**Material supplied**
[Start of section]

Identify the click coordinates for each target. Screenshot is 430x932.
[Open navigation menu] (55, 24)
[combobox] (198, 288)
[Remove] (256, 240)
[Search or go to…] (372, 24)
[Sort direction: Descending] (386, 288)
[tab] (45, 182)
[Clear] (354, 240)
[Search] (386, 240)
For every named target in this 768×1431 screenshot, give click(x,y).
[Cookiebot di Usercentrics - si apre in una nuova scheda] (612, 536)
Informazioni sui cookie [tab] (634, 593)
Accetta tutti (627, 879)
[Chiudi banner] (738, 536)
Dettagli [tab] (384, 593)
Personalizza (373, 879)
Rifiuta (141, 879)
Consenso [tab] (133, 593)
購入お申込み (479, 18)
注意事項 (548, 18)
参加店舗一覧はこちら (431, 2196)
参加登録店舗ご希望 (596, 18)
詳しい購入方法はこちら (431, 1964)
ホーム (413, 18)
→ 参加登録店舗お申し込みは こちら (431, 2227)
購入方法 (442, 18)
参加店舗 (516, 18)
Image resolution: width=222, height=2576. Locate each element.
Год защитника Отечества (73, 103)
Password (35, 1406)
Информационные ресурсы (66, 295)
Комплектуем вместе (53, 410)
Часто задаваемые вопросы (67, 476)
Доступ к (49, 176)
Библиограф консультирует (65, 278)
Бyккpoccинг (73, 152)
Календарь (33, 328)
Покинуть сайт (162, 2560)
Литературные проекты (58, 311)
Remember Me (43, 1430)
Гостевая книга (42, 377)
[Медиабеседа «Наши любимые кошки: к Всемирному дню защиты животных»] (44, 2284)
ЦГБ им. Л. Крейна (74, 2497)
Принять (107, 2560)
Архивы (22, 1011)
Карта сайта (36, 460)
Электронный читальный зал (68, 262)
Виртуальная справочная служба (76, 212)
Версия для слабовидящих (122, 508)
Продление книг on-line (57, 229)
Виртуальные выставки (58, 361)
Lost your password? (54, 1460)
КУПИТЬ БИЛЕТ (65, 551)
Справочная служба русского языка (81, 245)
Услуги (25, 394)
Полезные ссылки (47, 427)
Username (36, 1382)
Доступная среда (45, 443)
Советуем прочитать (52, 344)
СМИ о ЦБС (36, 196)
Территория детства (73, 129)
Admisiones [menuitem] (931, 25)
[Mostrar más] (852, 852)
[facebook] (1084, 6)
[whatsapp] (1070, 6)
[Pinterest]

[End of section]

**What the task asks**
The whole block of data above should be printed again verbatim.

**Answer to this task**
Identify the click coordinates for each target. Screenshot is 430x932.
[Open navigation menu] (55, 24)
[combobox] (198, 288)
[Remove] (256, 240)
[Search or go to…] (372, 24)
[Sort direction: Descending] (386, 288)
[tab] (45, 182)
[Clear] (354, 240)
[Search] (386, 240)
For every named target in this 768×1431 screenshot, give click(x,y).
[Cookiebot di Usercentrics - si apre in una nuova scheda] (612, 536)
Informazioni sui cookie [tab] (634, 593)
Accetta tutti (627, 879)
[Chiudi banner] (738, 536)
Dettagli [tab] (384, 593)
Personalizza (373, 879)
Rifiuta (141, 879)
Consenso [tab] (133, 593)
購入お申込み (479, 18)
注意事項 (548, 18)
参加店舗一覧はこちら (431, 2196)
参加登録店舗ご希望 (596, 18)
詳しい購入方法はこちら (431, 1964)
ホーム (413, 18)
→ 参加登録店舗お申し込みは こちら (431, 2227)
購入方法 (442, 18)
参加店舗 (516, 18)
Image resolution: width=222, height=2576. Locate each element.
Год защитника Отечества (73, 103)
Password (35, 1406)
Информационные ресурсы (66, 295)
Комплектуем вместе (53, 410)
Часто задаваемые вопросы (67, 476)
Доступ к (49, 176)
Библиограф консультирует (65, 278)
Бyккpoccинг (73, 152)
Календарь (33, 328)
Покинуть сайт (162, 2560)
Литературные проекты (58, 311)
Remember Me (43, 1430)
Гостевая книга (42, 377)
[Медиабеседа «Наши любимые кошки: к Всемирному дню защиты животных»] (44, 2284)
ЦГБ им. Л. Крейна (74, 2497)
Принять (107, 2560)
Архивы (22, 1011)
Карта сайта (36, 460)
Электронный читальный зал (68, 262)
Виртуальная справочная служба (76, 212)
Версия для слабовидящих (122, 508)
Продление книг on-line (57, 229)
Виртуальные выставки (58, 361)
Lost your password? (54, 1460)
КУПИТЬ БИЛЕТ (65, 551)
Справочная служба русского языка (81, 245)
Услуги (25, 394)
Полезные ссылки (47, 427)
Username (36, 1382)
Доступная среда (45, 443)
Советуем прочитать (52, 344)
СМИ о ЦБС (36, 196)
Территория детства (73, 129)
Admisiones [menuitem] (931, 25)
[Mostrar más] (852, 852)
[facebook] (1084, 6)
[whatsapp] (1070, 6)
[Pinterest]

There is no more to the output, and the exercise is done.